*Task statement*
The answer must be the lines from the one that holds "Task: Save _potato_in_a_mecha_'s reply" through the final line of the data, copied exactly, with no pictures.

[Saved data entries]
━━━━━━

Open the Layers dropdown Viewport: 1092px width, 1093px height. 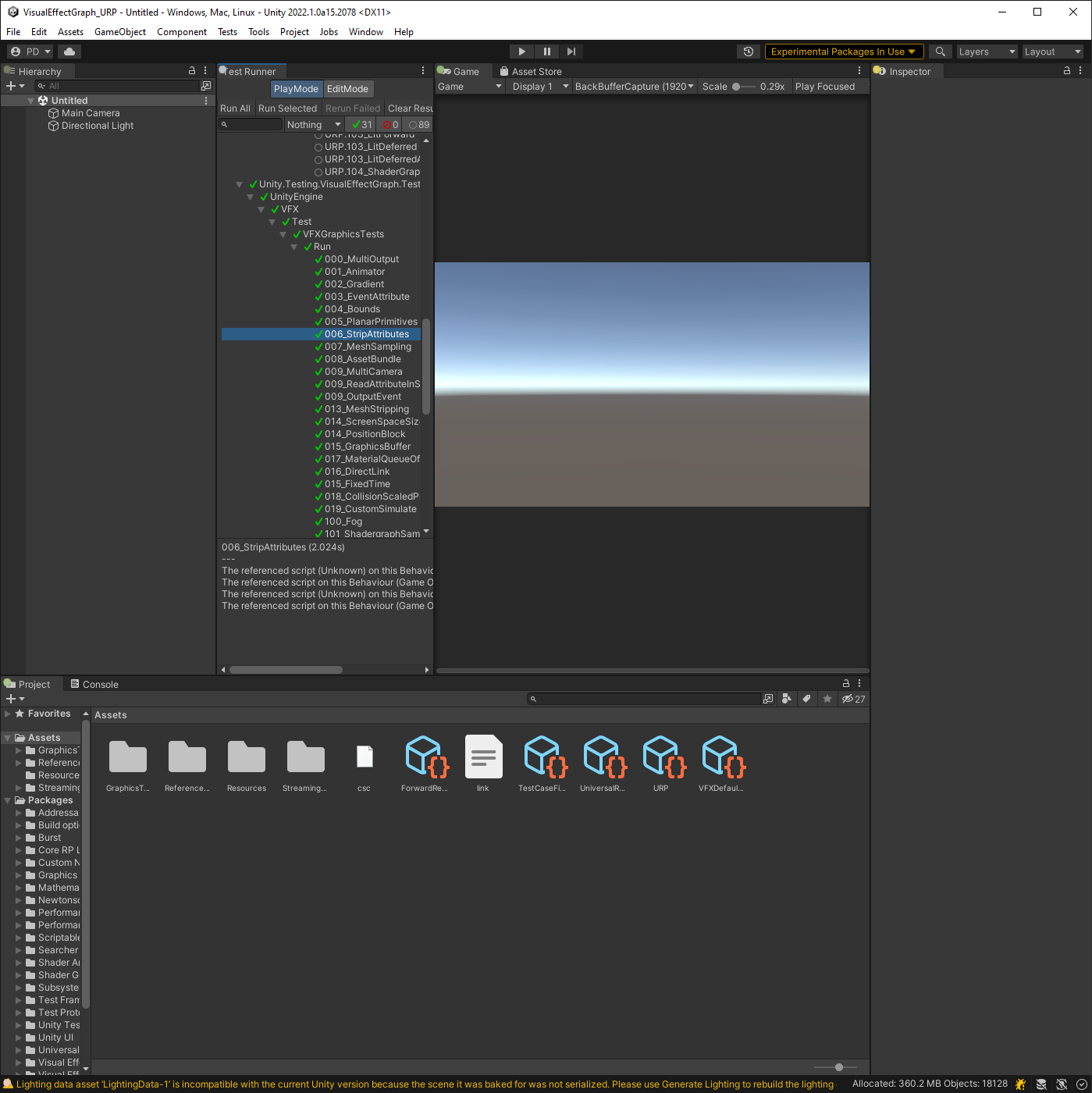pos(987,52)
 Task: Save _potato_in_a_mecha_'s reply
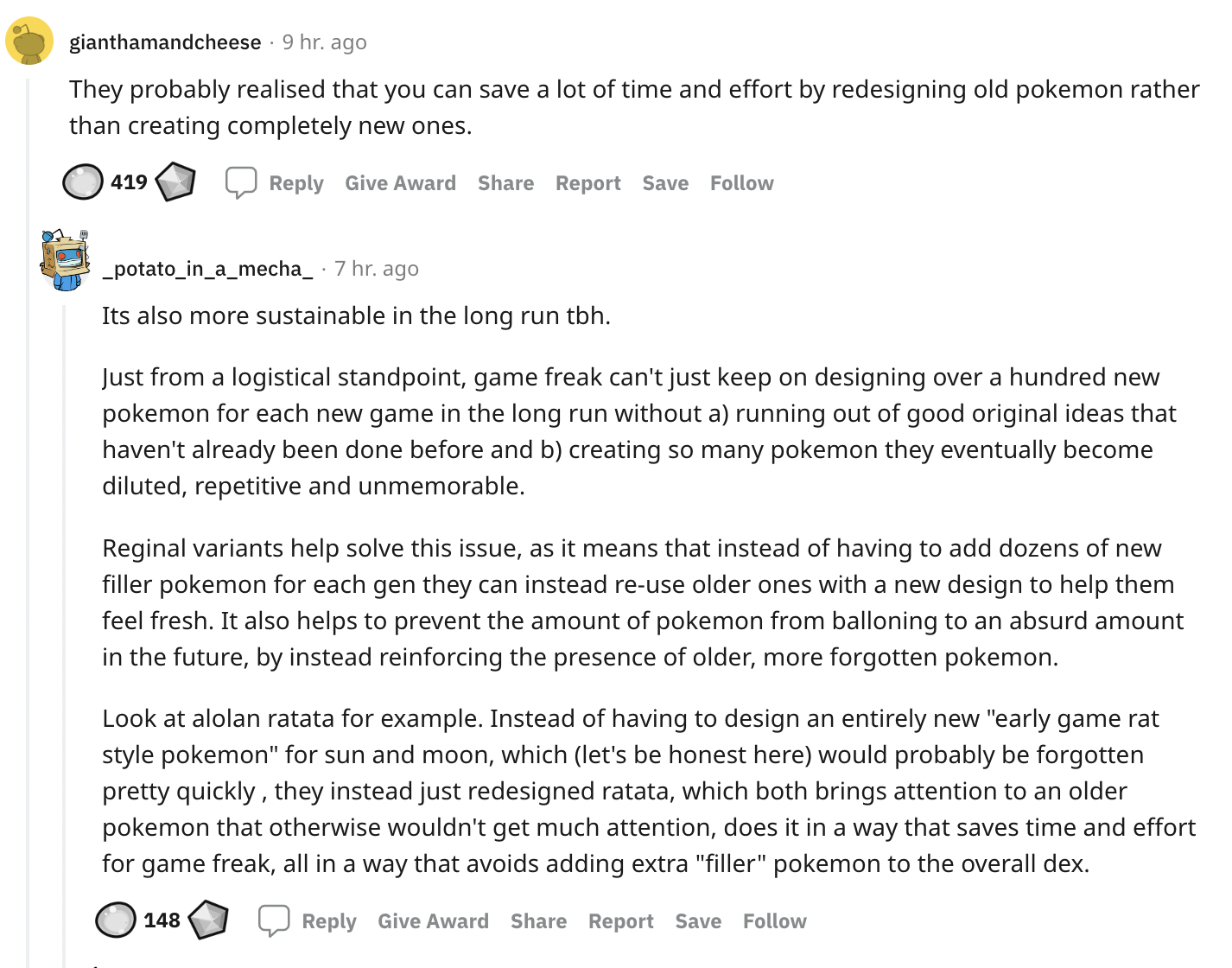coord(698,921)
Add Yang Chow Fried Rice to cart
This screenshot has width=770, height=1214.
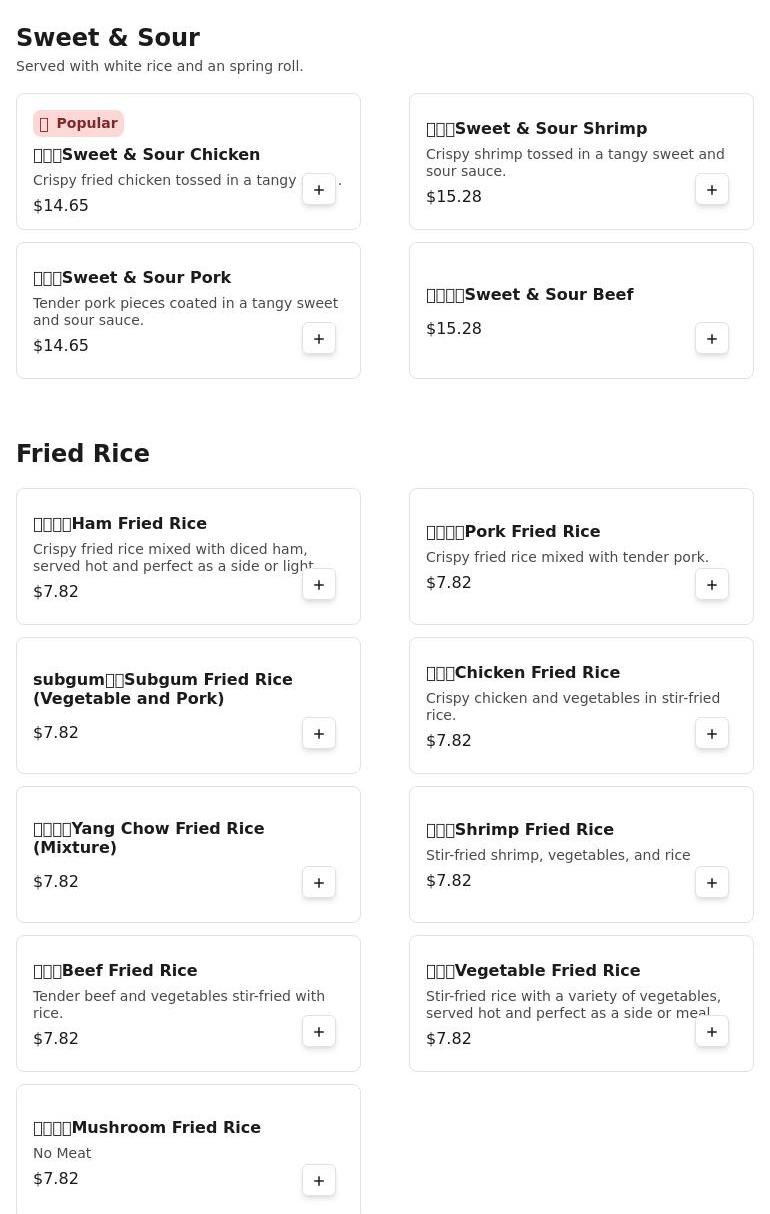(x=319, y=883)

━━━━━━

*Result below*
 Task: Save _potato_in_a_mecha_'s reply
coord(698,921)
Add Yang Chow Fried Rice to cart
This screenshot has width=770, height=1214.
(x=319, y=883)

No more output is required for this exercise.